__YOUR GOAL__
Retype all of the data without changing a single word.

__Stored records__
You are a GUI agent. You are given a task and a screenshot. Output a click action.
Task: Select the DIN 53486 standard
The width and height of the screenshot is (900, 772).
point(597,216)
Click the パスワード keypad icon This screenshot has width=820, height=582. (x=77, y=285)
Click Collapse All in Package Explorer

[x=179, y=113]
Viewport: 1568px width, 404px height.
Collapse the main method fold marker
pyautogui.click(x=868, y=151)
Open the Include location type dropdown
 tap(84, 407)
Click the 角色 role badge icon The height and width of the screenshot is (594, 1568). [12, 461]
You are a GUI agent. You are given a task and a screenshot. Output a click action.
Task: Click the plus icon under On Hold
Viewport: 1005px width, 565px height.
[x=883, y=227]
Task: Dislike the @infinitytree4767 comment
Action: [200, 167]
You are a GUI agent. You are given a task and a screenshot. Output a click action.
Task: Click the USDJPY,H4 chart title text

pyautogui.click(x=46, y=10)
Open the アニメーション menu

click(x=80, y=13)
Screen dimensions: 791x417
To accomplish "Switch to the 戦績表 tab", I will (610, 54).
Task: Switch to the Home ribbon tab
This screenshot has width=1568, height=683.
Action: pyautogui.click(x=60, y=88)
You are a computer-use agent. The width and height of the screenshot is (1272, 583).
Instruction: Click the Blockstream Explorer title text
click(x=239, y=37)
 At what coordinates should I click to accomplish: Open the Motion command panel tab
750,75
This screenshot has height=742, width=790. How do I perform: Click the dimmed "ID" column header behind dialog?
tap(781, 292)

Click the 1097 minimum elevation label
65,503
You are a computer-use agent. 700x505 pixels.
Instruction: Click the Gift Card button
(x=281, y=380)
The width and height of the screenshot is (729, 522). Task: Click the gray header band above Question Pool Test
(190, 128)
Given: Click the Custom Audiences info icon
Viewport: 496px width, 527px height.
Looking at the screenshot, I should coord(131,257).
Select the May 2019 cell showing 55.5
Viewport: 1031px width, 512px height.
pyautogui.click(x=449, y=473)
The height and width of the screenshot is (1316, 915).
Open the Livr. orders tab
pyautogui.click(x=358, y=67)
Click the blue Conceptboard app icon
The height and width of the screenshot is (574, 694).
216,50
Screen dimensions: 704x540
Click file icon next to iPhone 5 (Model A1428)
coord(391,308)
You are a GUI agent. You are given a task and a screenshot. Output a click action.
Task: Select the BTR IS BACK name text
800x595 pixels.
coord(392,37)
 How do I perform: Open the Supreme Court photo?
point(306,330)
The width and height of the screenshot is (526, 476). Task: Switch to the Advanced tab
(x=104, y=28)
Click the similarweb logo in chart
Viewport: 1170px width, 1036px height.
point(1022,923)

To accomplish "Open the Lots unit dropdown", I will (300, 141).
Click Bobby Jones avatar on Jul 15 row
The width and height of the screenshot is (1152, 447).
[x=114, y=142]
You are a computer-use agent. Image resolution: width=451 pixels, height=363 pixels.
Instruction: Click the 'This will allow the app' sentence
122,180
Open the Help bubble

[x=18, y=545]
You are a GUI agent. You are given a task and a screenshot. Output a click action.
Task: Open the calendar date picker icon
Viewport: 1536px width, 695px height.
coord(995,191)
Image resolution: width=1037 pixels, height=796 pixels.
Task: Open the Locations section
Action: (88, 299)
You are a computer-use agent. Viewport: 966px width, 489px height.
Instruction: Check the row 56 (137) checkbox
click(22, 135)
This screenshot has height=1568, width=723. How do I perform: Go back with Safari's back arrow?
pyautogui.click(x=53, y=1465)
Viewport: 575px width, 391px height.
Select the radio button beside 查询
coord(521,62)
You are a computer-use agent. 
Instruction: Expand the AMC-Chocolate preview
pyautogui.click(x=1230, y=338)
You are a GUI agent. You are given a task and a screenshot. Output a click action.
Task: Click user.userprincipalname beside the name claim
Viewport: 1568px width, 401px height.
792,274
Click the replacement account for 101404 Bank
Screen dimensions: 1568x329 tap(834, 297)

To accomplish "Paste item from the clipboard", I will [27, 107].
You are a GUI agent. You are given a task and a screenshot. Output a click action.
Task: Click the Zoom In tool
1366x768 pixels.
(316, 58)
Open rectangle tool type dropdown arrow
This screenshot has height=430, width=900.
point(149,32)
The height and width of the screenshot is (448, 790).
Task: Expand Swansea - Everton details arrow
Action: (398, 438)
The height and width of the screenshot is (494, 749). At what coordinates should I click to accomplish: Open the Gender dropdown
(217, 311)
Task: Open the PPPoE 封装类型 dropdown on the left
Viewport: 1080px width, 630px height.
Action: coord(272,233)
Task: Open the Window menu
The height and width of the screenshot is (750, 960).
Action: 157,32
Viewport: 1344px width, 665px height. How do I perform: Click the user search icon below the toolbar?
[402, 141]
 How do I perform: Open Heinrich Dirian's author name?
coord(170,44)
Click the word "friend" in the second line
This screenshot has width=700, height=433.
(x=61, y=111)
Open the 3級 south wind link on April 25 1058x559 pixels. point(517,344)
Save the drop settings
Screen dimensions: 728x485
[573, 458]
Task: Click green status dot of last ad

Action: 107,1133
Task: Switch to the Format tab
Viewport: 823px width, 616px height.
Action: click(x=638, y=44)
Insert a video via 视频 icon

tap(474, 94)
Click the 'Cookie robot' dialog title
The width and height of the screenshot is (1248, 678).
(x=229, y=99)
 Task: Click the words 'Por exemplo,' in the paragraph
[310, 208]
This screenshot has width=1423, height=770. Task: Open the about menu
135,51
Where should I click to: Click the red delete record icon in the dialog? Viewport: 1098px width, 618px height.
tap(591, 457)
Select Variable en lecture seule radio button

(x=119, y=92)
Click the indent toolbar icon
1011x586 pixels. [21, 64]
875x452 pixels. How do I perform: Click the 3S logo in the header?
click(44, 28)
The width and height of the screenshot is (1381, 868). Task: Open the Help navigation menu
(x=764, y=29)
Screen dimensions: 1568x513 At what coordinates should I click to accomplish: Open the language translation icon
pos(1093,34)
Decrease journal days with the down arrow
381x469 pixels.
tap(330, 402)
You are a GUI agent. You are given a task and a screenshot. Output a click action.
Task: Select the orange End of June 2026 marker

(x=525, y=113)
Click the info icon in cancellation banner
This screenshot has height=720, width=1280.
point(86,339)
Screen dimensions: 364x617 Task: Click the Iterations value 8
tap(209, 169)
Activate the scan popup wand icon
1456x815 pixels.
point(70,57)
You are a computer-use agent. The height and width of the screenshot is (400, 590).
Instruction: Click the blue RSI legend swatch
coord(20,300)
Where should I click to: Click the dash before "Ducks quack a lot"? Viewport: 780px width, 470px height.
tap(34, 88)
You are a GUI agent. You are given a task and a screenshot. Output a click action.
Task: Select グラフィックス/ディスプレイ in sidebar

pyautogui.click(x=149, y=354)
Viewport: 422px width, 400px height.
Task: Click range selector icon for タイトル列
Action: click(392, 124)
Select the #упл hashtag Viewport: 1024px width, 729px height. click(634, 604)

__RESPONSE BOX__
You are a GUI agent. You are given a task and a screenshot. Output a click action.
Task: Select the DIN 53486 standard
The width and height of the screenshot is (900, 772).
point(597,216)
Click the パスワード keypad icon This screenshot has width=820, height=582. (x=77, y=285)
Click Collapse All in Package Explorer

[x=179, y=113]
Viewport: 1568px width, 404px height.
Collapse the main method fold marker
pyautogui.click(x=868, y=151)
Open the Include location type dropdown
 tap(84, 407)
Click the 角色 role badge icon The height and width of the screenshot is (594, 1568). [12, 461]
You are a GUI agent. You are given a task and a screenshot. Output a click action.
Task: Click the plus icon under On Hold
Viewport: 1005px width, 565px height.
[x=883, y=227]
Task: Dislike the @infinitytree4767 comment
Action: [200, 167]
You are a GUI agent. You are given a task and a screenshot. Output a click action.
Task: Click the USDJPY,H4 chart title text

pyautogui.click(x=46, y=10)
Open the アニメーション menu

click(x=80, y=13)
Screen dimensions: 791x417
To accomplish "Switch to the 戦績表 tab", I will (610, 54).
Task: Switch to the Home ribbon tab
This screenshot has width=1568, height=683.
Action: pyautogui.click(x=60, y=88)
You are a computer-use agent. The width and height of the screenshot is (1272, 583).
Instruction: Click the Blockstream Explorer title text
click(x=239, y=37)
 At what coordinates should I click to accomplish: Open the Motion command panel tab
750,75
This screenshot has height=742, width=790. How do I perform: Click the dimmed "ID" column header behind dialog?
tap(781, 292)

Click the 1097 minimum elevation label
65,503
You are a computer-use agent. 700x505 pixels.
Instruction: Click the Gift Card button
(x=281, y=380)
The width and height of the screenshot is (729, 522). Task: Click the gray header band above Question Pool Test
(190, 128)
Given: Click the Custom Audiences info icon
Viewport: 496px width, 527px height.
Looking at the screenshot, I should coord(131,257).
Select the May 2019 cell showing 55.5
Viewport: 1031px width, 512px height.
pyautogui.click(x=449, y=473)
The height and width of the screenshot is (1316, 915).
Open the Livr. orders tab
pyautogui.click(x=358, y=67)
Click the blue Conceptboard app icon
The height and width of the screenshot is (574, 694).
216,50
Screen dimensions: 704x540
Click file icon next to iPhone 5 (Model A1428)
coord(391,308)
You are a GUI agent. You are given a task and a screenshot. Output a click action.
Task: Select the BTR IS BACK name text
800x595 pixels.
coord(392,37)
 How do I perform: Open the Supreme Court photo?
point(306,330)
The width and height of the screenshot is (526, 476). Task: Switch to the Advanced tab
(x=104, y=28)
Click the similarweb logo in chart
Viewport: 1170px width, 1036px height.
point(1022,923)

To accomplish "Open the Lots unit dropdown", I will (300, 141).
Click Bobby Jones avatar on Jul 15 row
The width and height of the screenshot is (1152, 447).
[x=114, y=142]
You are a computer-use agent. Image resolution: width=451 pixels, height=363 pixels.
Instruction: Click the 'This will allow the app' sentence
122,180
Open the Help bubble

[x=18, y=545]
You are a GUI agent. You are given a task and a screenshot. Output a click action.
Task: Open the calendar date picker icon
Viewport: 1536px width, 695px height.
coord(995,191)
Image resolution: width=1037 pixels, height=796 pixels.
Task: Open the Locations section
Action: (88, 299)
You are a computer-use agent. Viewport: 966px width, 489px height.
Instruction: Check the row 56 (137) checkbox
click(22, 135)
This screenshot has height=1568, width=723. How do I perform: Go back with Safari's back arrow?
pyautogui.click(x=53, y=1465)
Viewport: 575px width, 391px height.
Select the radio button beside 查询
coord(521,62)
You are a computer-use agent. 
Instruction: Expand the AMC-Chocolate preview
pyautogui.click(x=1230, y=338)
You are a GUI agent. You are given a task and a screenshot. Output a click action.
Task: Click user.userprincipalname beside the name claim
Viewport: 1568px width, 401px height.
792,274
Click the replacement account for 101404 Bank
Screen dimensions: 1568x329 tap(834, 297)

To accomplish "Paste item from the clipboard", I will [27, 107].
You are a GUI agent. You are given a task and a screenshot. Output a click action.
Task: Click the Zoom In tool
1366x768 pixels.
(316, 58)
Open rectangle tool type dropdown arrow
This screenshot has height=430, width=900.
point(149,32)
The height and width of the screenshot is (448, 790).
Task: Expand Swansea - Everton details arrow
Action: (398, 438)
The height and width of the screenshot is (494, 749). At what coordinates should I click to accomplish: Open the Gender dropdown
(217, 311)
Task: Open the PPPoE 封装类型 dropdown on the left
Viewport: 1080px width, 630px height.
Action: coord(272,233)
Task: Open the Window menu
The height and width of the screenshot is (750, 960).
Action: 157,32
Viewport: 1344px width, 665px height. How do I perform: Click the user search icon below the toolbar?
[402, 141]
 How do I perform: Open Heinrich Dirian's author name?
coord(170,44)
Click the word "friend" in the second line
This screenshot has width=700, height=433.
(x=61, y=111)
Open the 3級 south wind link on April 25 1058x559 pixels. point(517,344)
Save the drop settings
Screen dimensions: 728x485
[573, 458]
Task: Click green status dot of last ad

Action: 107,1133
Task: Switch to the Format tab
Viewport: 823px width, 616px height.
Action: click(x=638, y=44)
Insert a video via 视频 icon

tap(474, 94)
Click the 'Cookie robot' dialog title
The width and height of the screenshot is (1248, 678).
(x=229, y=99)
 Task: Click the words 'Por exemplo,' in the paragraph
[310, 208]
This screenshot has width=1423, height=770. Task: Open the about menu
135,51
Where should I click to: Click the red delete record icon in the dialog? Viewport: 1098px width, 618px height.
tap(591, 457)
Select Variable en lecture seule radio button

(x=119, y=92)
Click the indent toolbar icon
1011x586 pixels. [21, 64]
875x452 pixels. How do I perform: Click the 3S logo in the header?
click(44, 28)
The width and height of the screenshot is (1381, 868). Task: Open the Help navigation menu
(x=764, y=29)
Screen dimensions: 1568x513 At what coordinates should I click to accomplish: Open the language translation icon
pos(1093,34)
Decrease journal days with the down arrow
381x469 pixels.
tap(330, 402)
You are a GUI agent. You are given a task and a screenshot. Output a click action.
Task: Select the orange End of June 2026 marker

(x=525, y=113)
Click the info icon in cancellation banner
This screenshot has height=720, width=1280.
point(86,339)
Screen dimensions: 364x617 Task: Click the Iterations value 8
tap(209, 169)
Activate the scan popup wand icon
1456x815 pixels.
point(70,57)
You are a computer-use agent. The height and width of the screenshot is (400, 590).
Instruction: Click the blue RSI legend swatch
coord(20,300)
Where should I click to: Click the dash before "Ducks quack a lot"? Viewport: 780px width, 470px height.
tap(34, 88)
You are a GUI agent. You are given a task and a screenshot. Output a click action.
Task: Select グラフィックス/ディスプレイ in sidebar

pyautogui.click(x=149, y=354)
Viewport: 422px width, 400px height.
Task: Click range selector icon for タイトル列
Action: click(392, 124)
Select the #упл hashtag Viewport: 1024px width, 729px height. click(634, 604)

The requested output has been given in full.